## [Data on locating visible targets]
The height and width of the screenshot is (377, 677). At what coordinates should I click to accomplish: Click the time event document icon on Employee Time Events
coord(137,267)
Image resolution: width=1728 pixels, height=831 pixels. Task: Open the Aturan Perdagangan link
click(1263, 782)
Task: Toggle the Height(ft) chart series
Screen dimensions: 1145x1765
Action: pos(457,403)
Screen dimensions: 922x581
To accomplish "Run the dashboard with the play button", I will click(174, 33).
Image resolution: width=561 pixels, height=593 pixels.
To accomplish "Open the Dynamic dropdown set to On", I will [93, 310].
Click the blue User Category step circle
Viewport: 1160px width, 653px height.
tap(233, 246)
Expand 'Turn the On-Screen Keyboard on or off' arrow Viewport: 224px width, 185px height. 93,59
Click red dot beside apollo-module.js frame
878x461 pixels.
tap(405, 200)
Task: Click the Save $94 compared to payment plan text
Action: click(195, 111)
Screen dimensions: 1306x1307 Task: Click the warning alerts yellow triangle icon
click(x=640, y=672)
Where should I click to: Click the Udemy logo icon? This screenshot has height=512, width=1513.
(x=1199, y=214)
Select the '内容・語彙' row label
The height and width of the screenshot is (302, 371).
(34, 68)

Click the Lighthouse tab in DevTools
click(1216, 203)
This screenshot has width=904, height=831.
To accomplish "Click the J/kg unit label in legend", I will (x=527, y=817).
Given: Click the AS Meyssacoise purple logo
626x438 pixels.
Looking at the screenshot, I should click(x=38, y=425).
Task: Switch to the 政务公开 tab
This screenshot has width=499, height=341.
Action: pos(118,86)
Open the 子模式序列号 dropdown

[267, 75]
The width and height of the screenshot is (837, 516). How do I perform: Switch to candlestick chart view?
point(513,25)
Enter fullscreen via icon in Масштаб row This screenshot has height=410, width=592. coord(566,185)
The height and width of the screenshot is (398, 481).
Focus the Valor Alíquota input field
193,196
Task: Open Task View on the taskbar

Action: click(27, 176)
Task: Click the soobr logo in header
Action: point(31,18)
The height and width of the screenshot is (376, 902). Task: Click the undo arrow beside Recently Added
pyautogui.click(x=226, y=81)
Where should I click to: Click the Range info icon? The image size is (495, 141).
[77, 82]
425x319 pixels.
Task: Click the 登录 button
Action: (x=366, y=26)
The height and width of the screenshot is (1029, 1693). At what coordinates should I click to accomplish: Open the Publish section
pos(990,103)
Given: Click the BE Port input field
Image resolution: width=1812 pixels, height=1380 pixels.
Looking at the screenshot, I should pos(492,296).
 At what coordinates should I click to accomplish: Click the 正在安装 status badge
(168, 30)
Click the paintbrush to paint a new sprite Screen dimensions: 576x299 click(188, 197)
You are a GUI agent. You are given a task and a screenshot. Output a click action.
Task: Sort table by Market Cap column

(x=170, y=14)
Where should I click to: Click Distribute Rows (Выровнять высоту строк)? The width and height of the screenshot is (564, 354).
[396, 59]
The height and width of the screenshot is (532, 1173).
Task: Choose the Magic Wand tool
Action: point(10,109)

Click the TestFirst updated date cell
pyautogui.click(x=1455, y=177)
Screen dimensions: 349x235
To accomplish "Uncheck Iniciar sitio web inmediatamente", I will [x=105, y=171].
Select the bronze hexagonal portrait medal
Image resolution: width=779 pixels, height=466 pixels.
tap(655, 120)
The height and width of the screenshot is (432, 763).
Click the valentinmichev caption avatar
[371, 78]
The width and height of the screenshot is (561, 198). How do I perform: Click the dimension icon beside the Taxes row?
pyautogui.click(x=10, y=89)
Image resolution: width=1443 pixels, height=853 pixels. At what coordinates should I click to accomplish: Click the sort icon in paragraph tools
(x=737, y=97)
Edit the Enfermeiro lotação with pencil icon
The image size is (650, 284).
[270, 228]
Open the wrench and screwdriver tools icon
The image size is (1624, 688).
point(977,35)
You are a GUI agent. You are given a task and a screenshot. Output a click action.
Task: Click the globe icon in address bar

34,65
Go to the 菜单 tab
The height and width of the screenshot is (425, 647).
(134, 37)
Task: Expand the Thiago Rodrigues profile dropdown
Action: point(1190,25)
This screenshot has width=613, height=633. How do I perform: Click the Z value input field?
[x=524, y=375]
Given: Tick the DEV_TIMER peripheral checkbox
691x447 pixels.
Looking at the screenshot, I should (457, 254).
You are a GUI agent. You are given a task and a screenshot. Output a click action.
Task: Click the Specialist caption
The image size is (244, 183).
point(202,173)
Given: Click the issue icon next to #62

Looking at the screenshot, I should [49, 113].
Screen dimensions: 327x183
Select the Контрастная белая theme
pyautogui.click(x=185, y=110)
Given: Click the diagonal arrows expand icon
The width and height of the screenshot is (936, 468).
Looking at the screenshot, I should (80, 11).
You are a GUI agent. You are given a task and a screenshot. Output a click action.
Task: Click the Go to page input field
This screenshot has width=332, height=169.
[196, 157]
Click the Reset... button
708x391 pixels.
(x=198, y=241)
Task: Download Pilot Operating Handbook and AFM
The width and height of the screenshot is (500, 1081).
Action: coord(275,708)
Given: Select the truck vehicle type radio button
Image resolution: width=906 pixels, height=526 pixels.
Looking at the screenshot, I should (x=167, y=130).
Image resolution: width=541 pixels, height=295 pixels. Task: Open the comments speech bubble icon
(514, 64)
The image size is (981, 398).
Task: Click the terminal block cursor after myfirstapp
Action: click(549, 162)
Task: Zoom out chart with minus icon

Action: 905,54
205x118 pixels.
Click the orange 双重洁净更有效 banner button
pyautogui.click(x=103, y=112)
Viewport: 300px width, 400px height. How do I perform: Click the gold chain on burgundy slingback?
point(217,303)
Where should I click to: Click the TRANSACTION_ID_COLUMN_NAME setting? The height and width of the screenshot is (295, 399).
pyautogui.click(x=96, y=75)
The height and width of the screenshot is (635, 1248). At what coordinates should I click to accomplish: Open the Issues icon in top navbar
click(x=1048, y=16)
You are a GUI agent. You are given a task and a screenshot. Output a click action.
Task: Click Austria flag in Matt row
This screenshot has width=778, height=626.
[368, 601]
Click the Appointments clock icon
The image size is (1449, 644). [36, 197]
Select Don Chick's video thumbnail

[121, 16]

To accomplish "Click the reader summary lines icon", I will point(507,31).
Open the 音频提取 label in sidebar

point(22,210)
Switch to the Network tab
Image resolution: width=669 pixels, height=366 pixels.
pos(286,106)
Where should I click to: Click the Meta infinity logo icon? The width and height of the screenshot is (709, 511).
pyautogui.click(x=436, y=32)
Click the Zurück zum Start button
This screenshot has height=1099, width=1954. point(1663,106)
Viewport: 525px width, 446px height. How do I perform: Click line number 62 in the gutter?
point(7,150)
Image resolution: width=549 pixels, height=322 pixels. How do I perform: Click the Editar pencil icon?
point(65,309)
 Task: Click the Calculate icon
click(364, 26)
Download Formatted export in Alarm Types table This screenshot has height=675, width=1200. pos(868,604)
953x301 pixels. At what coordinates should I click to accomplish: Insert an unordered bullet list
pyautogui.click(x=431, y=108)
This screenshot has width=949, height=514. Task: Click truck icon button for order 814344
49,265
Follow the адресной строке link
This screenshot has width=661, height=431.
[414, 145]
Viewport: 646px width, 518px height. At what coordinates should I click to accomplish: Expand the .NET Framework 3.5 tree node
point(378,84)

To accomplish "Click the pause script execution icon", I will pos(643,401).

## [Goal of the exercise]
Copy all of the material above word for word, line by line, without changing anything.

## [Answer in full]
The height and width of the screenshot is (377, 677). At what coordinates should I click to accomplish: Click the time event document icon on Employee Time Events
coord(137,267)
Image resolution: width=1728 pixels, height=831 pixels. Task: Open the Aturan Perdagangan link
click(1263, 782)
Task: Toggle the Height(ft) chart series
Screen dimensions: 1145x1765
Action: pos(457,403)
Screen dimensions: 922x581
To accomplish "Run the dashboard with the play button", I will click(174, 33).
Image resolution: width=561 pixels, height=593 pixels.
To accomplish "Open the Dynamic dropdown set to On", I will [93, 310].
Click the blue User Category step circle
Viewport: 1160px width, 653px height.
tap(233, 246)
Expand 'Turn the On-Screen Keyboard on or off' arrow Viewport: 224px width, 185px height. 93,59
Click red dot beside apollo-module.js frame
878x461 pixels.
tap(405, 200)
Task: Click the Save $94 compared to payment plan text
Action: click(195, 111)
Screen dimensions: 1306x1307 Task: Click the warning alerts yellow triangle icon
click(x=640, y=672)
Where should I click to: Click the Udemy logo icon? This screenshot has height=512, width=1513.
(x=1199, y=214)
Select the '内容・語彙' row label
The height and width of the screenshot is (302, 371).
(34, 68)

Click the Lighthouse tab in DevTools
click(1216, 203)
This screenshot has width=904, height=831.
To accomplish "Click the J/kg unit label in legend", I will (x=527, y=817).
Given: Click the AS Meyssacoise purple logo
626x438 pixels.
Looking at the screenshot, I should click(x=38, y=425).
Task: Switch to the 政务公开 tab
This screenshot has width=499, height=341.
Action: pos(118,86)
Open the 子模式序列号 dropdown

[267, 75]
The width and height of the screenshot is (837, 516). How do I perform: Switch to candlestick chart view?
point(513,25)
Enter fullscreen via icon in Масштаб row This screenshot has height=410, width=592. coord(566,185)
The height and width of the screenshot is (398, 481).
Focus the Valor Alíquota input field
193,196
Task: Open Task View on the taskbar

Action: click(27, 176)
Task: Click the soobr logo in header
Action: point(31,18)
The height and width of the screenshot is (376, 902). Task: Click the undo arrow beside Recently Added
pyautogui.click(x=226, y=81)
Where should I click to: Click the Range info icon? The image size is (495, 141).
[77, 82]
425x319 pixels.
Task: Click the 登录 button
Action: (x=366, y=26)
The height and width of the screenshot is (1029, 1693). At what coordinates should I click to accomplish: Open the Publish section
pos(990,103)
Given: Click the BE Port input field
Image resolution: width=1812 pixels, height=1380 pixels.
Looking at the screenshot, I should pos(492,296).
 At what coordinates should I click to accomplish: Click the 正在安装 status badge
(168, 30)
Click the paintbrush to paint a new sprite Screen dimensions: 576x299 click(188, 197)
You are a GUI agent. You are given a task and a screenshot. Output a click action.
Task: Sort table by Market Cap column

(x=170, y=14)
Where should I click to: Click Distribute Rows (Выровнять высоту строк)? The width and height of the screenshot is (564, 354).
[396, 59]
The height and width of the screenshot is (532, 1173).
Task: Choose the Magic Wand tool
Action: point(10,109)

Click the TestFirst updated date cell
pyautogui.click(x=1455, y=177)
Screen dimensions: 349x235
To accomplish "Uncheck Iniciar sitio web inmediatamente", I will [x=105, y=171].
Select the bronze hexagonal portrait medal
Image resolution: width=779 pixels, height=466 pixels.
tap(655, 120)
The height and width of the screenshot is (432, 763).
Click the valentinmichev caption avatar
[371, 78]
The width and height of the screenshot is (561, 198). How do I perform: Click the dimension icon beside the Taxes row?
pyautogui.click(x=10, y=89)
Image resolution: width=1443 pixels, height=853 pixels. At what coordinates should I click to accomplish: Click the sort icon in paragraph tools
(x=737, y=97)
Edit the Enfermeiro lotação with pencil icon
The image size is (650, 284).
[270, 228]
Open the wrench and screwdriver tools icon
The image size is (1624, 688).
point(977,35)
You are a GUI agent. You are given a task and a screenshot. Output a click action.
Task: Click the globe icon in address bar

34,65
Go to the 菜单 tab
The height and width of the screenshot is (425, 647).
(134, 37)
Task: Expand the Thiago Rodrigues profile dropdown
Action: point(1190,25)
This screenshot has width=613, height=633. How do I perform: Click the Z value input field?
[x=524, y=375]
Given: Tick the DEV_TIMER peripheral checkbox
691x447 pixels.
Looking at the screenshot, I should (457, 254).
You are a GUI agent. You are given a task and a screenshot. Output a click action.
Task: Click the Specialist caption
The image size is (244, 183).
point(202,173)
Given: Click the issue icon next to #62

Looking at the screenshot, I should [49, 113].
Screen dimensions: 327x183
Select the Контрастная белая theme
pyautogui.click(x=185, y=110)
Given: Click the diagonal arrows expand icon
The width and height of the screenshot is (936, 468).
Looking at the screenshot, I should (80, 11).
You are a GUI agent. You are given a task and a screenshot. Output a click action.
Task: Click the Go to page input field
This screenshot has width=332, height=169.
[196, 157]
Click the Reset... button
708x391 pixels.
(x=198, y=241)
Task: Download Pilot Operating Handbook and AFM
The width and height of the screenshot is (500, 1081).
Action: coord(275,708)
Given: Select the truck vehicle type radio button
Image resolution: width=906 pixels, height=526 pixels.
Looking at the screenshot, I should (x=167, y=130).
Image resolution: width=541 pixels, height=295 pixels. Task: Open the comments speech bubble icon
(514, 64)
The image size is (981, 398).
Task: Click the terminal block cursor after myfirstapp
Action: click(549, 162)
Task: Zoom out chart with minus icon

Action: 905,54
205x118 pixels.
Click the orange 双重洁净更有效 banner button
pyautogui.click(x=103, y=112)
Viewport: 300px width, 400px height. How do I perform: Click the gold chain on burgundy slingback?
point(217,303)
Where should I click to: Click the TRANSACTION_ID_COLUMN_NAME setting? The height and width of the screenshot is (295, 399).
pyautogui.click(x=96, y=75)
The height and width of the screenshot is (635, 1248). At what coordinates should I click to accomplish: Open the Issues icon in top navbar
click(x=1048, y=16)
You are a GUI agent. You are given a task and a screenshot. Output a click action.
Task: Click Austria flag in Matt row
This screenshot has width=778, height=626.
[368, 601]
Click the Appointments clock icon
The image size is (1449, 644). [36, 197]
Select Don Chick's video thumbnail

[121, 16]

To accomplish "Click the reader summary lines icon", I will point(507,31).
Open the 音频提取 label in sidebar

point(22,210)
Switch to the Network tab
Image resolution: width=669 pixels, height=366 pixels.
pos(286,106)
Where should I click to: Click the Meta infinity logo icon? The width and height of the screenshot is (709, 511).
pyautogui.click(x=436, y=32)
Click the Zurück zum Start button
This screenshot has height=1099, width=1954. point(1663,106)
Viewport: 525px width, 446px height. How do I perform: Click line number 62 in the gutter?
point(7,150)
Image resolution: width=549 pixels, height=322 pixels. How do I perform: Click the Editar pencil icon?
point(65,309)
 Task: Click the Calculate icon
click(364, 26)
Download Formatted export in Alarm Types table This screenshot has height=675, width=1200. pos(868,604)
953x301 pixels. At what coordinates should I click to accomplish: Insert an unordered bullet list
pyautogui.click(x=431, y=108)
This screenshot has width=949, height=514. Task: Click truck icon button for order 814344
49,265
Follow the адресной строке link
This screenshot has width=661, height=431.
[414, 145]
Viewport: 646px width, 518px height. At what coordinates should I click to accomplish: Expand the .NET Framework 3.5 tree node
point(378,84)

To accomplish "Click the pause script execution icon", I will pos(643,401).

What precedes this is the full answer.